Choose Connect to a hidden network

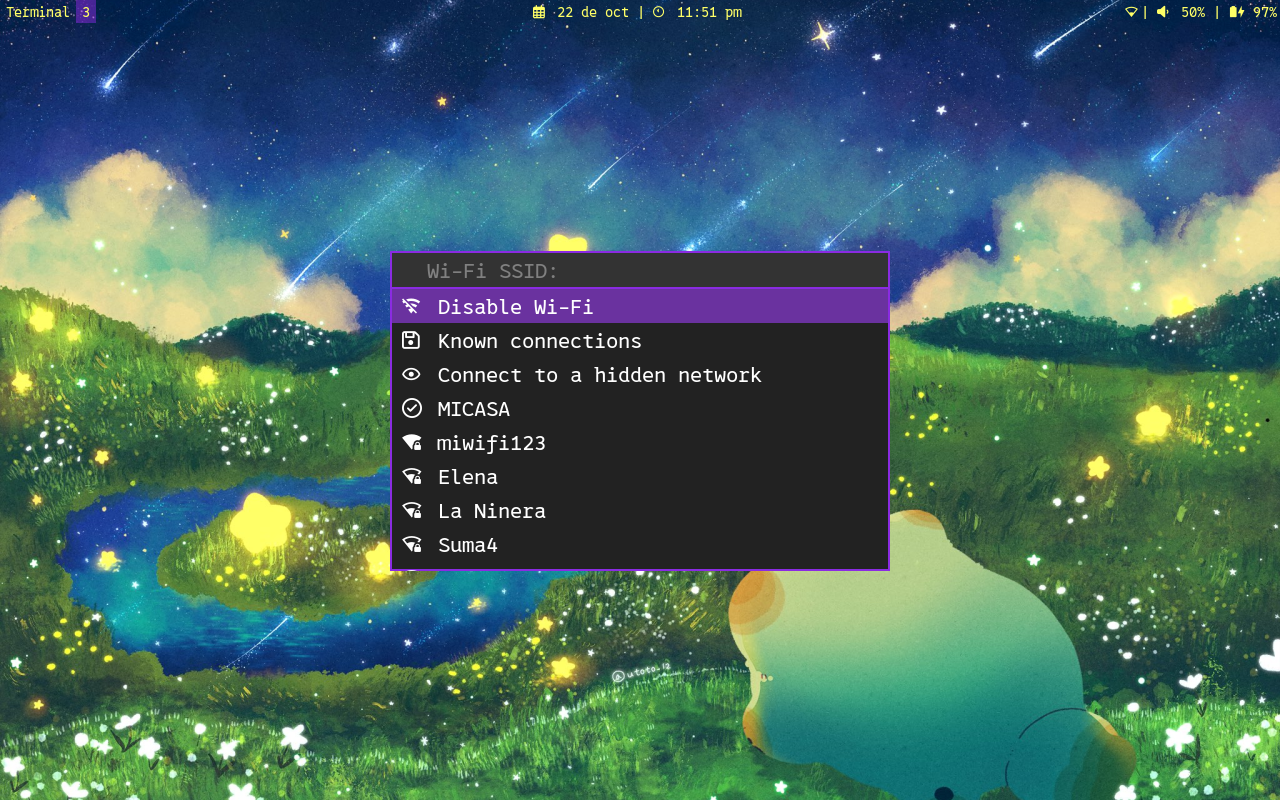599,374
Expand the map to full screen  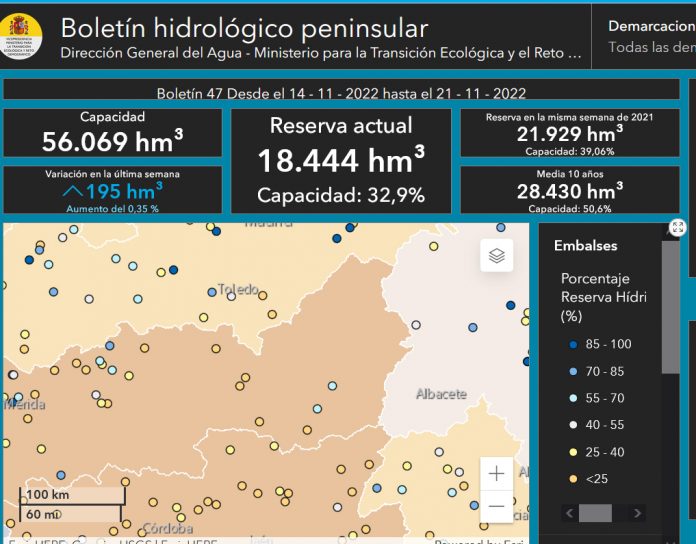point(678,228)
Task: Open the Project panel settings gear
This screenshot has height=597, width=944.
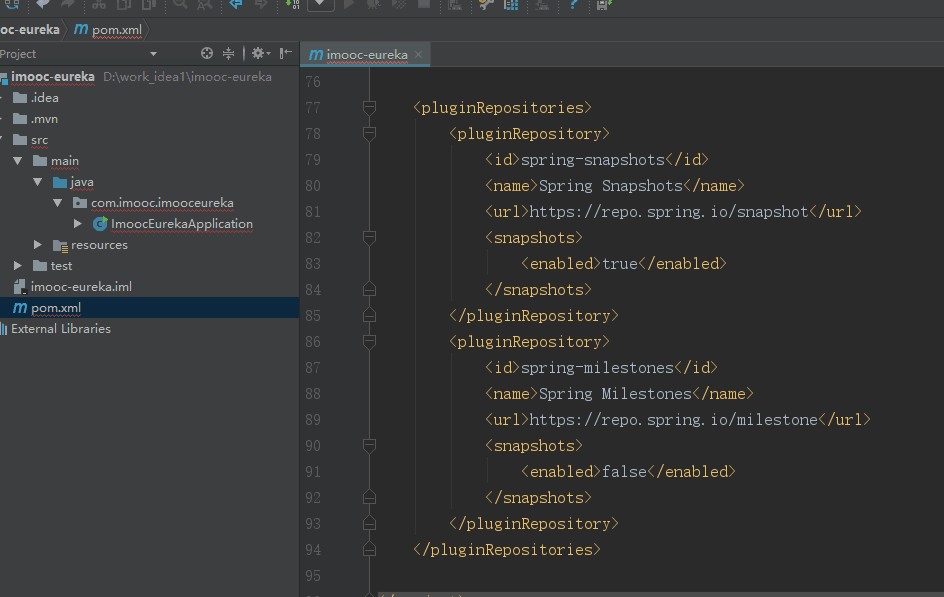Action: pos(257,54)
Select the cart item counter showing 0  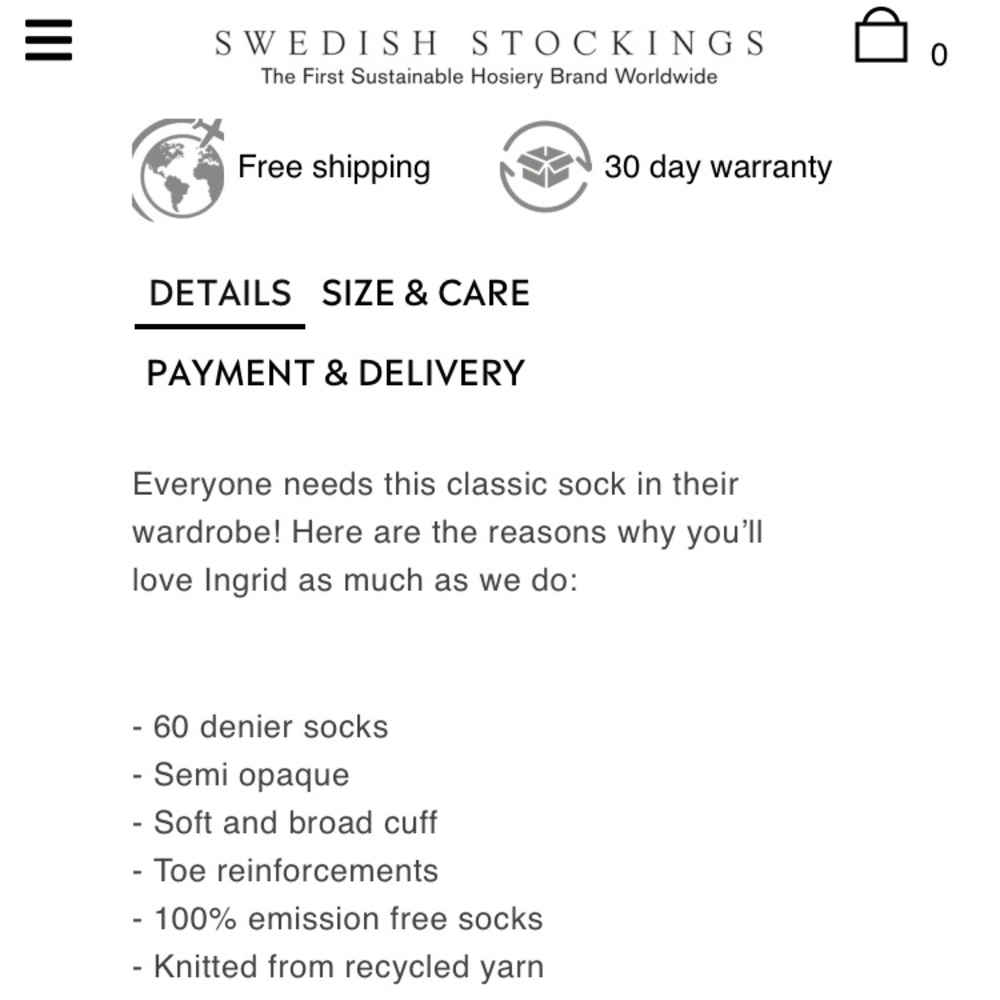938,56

_____

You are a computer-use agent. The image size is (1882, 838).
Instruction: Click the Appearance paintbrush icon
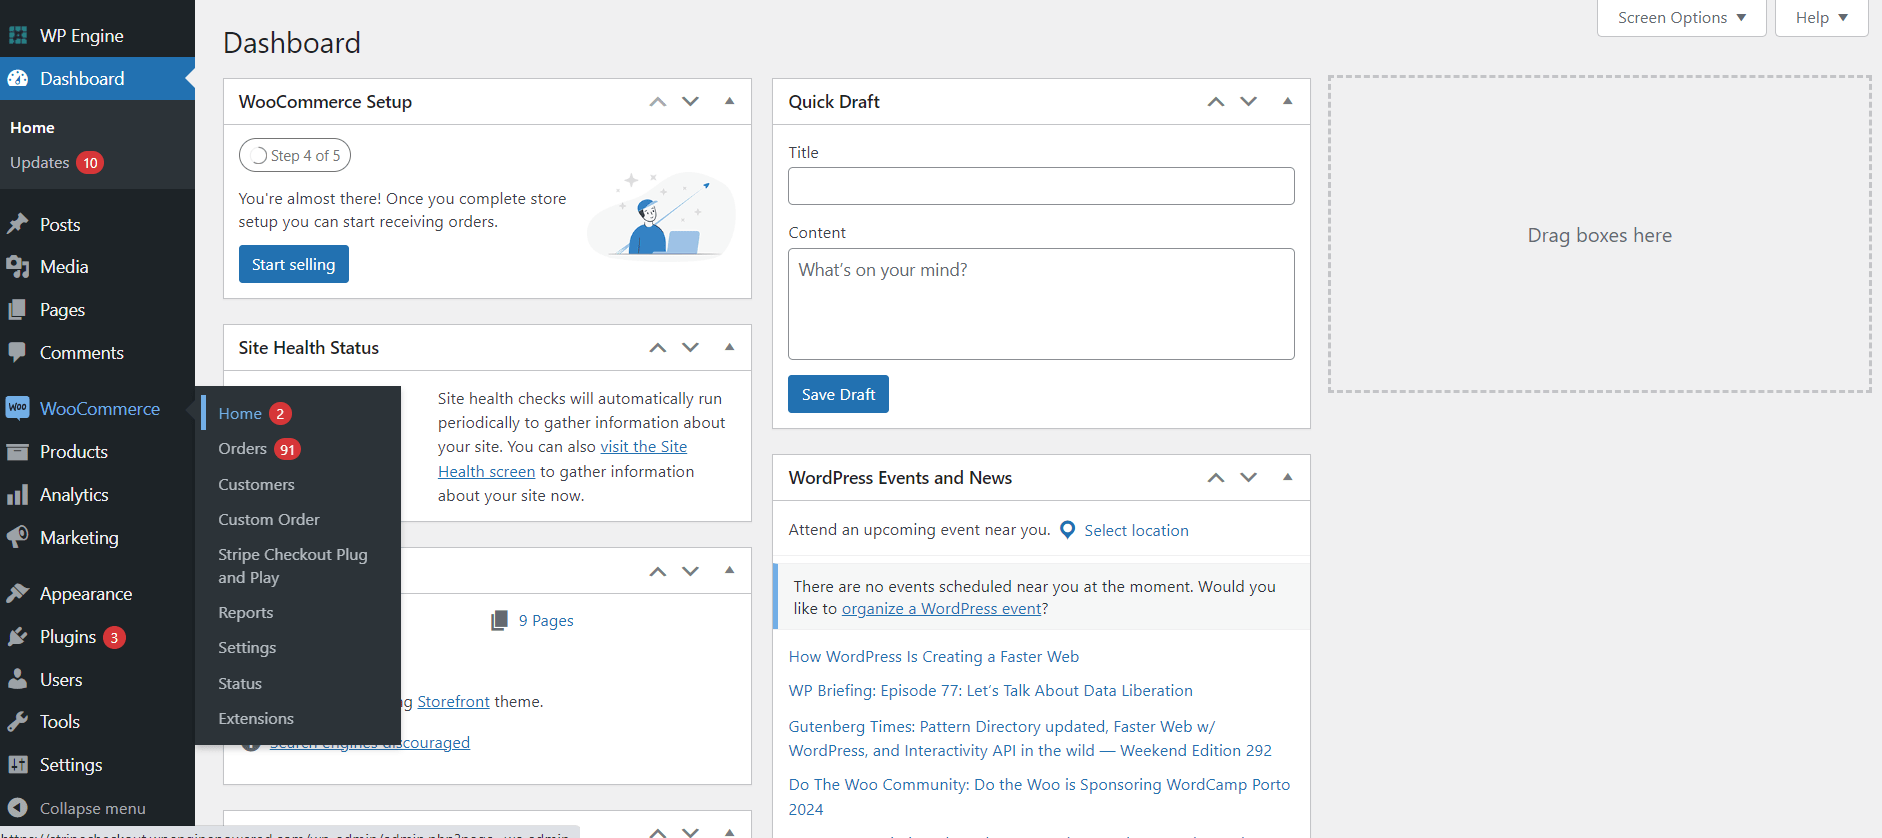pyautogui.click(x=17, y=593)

_____

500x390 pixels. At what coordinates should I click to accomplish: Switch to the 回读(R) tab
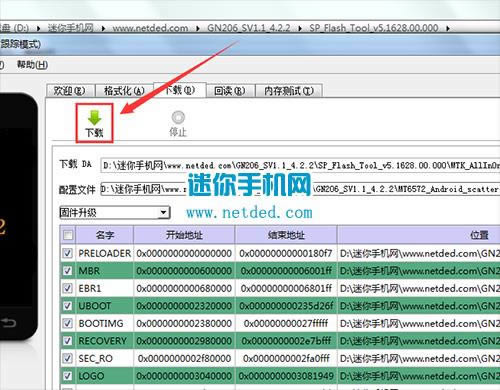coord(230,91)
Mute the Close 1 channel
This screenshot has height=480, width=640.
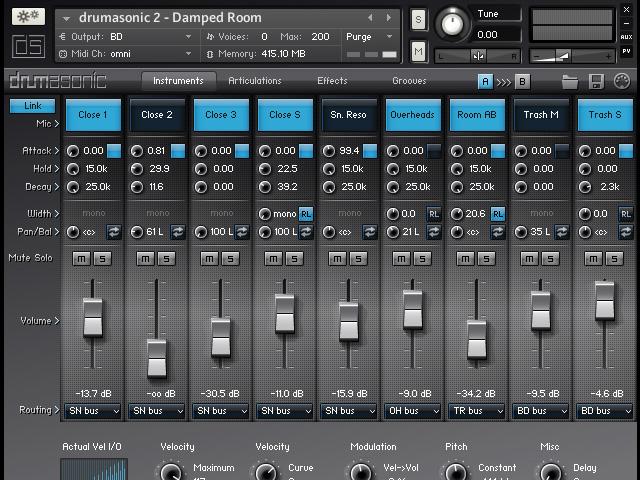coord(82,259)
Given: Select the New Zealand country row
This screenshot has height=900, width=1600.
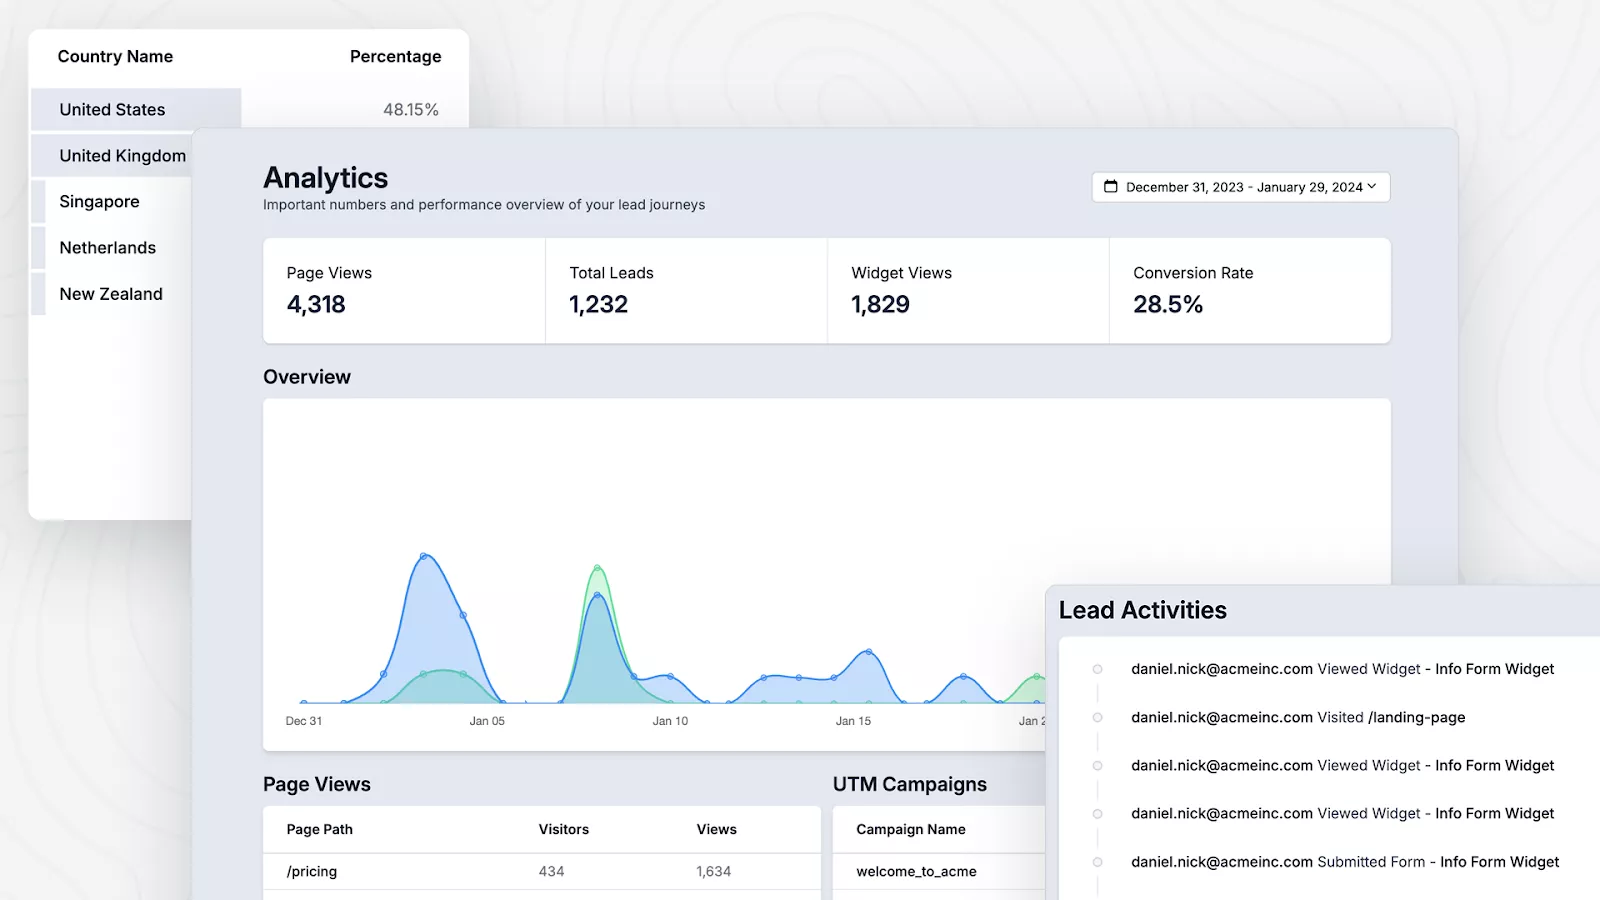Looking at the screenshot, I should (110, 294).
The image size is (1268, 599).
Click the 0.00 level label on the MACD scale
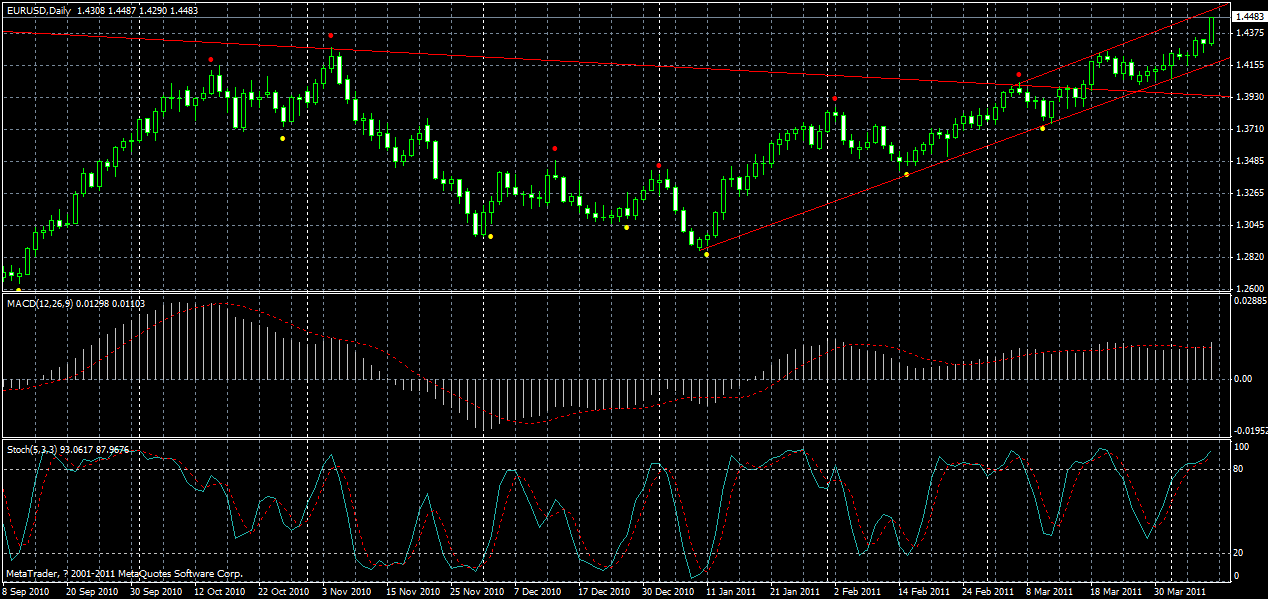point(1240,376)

_____

From the records above, return each line where "size" occurs.

The completed task:
You are a computer-use agent. The image size is (1882, 838).
The image size is (1268, 599).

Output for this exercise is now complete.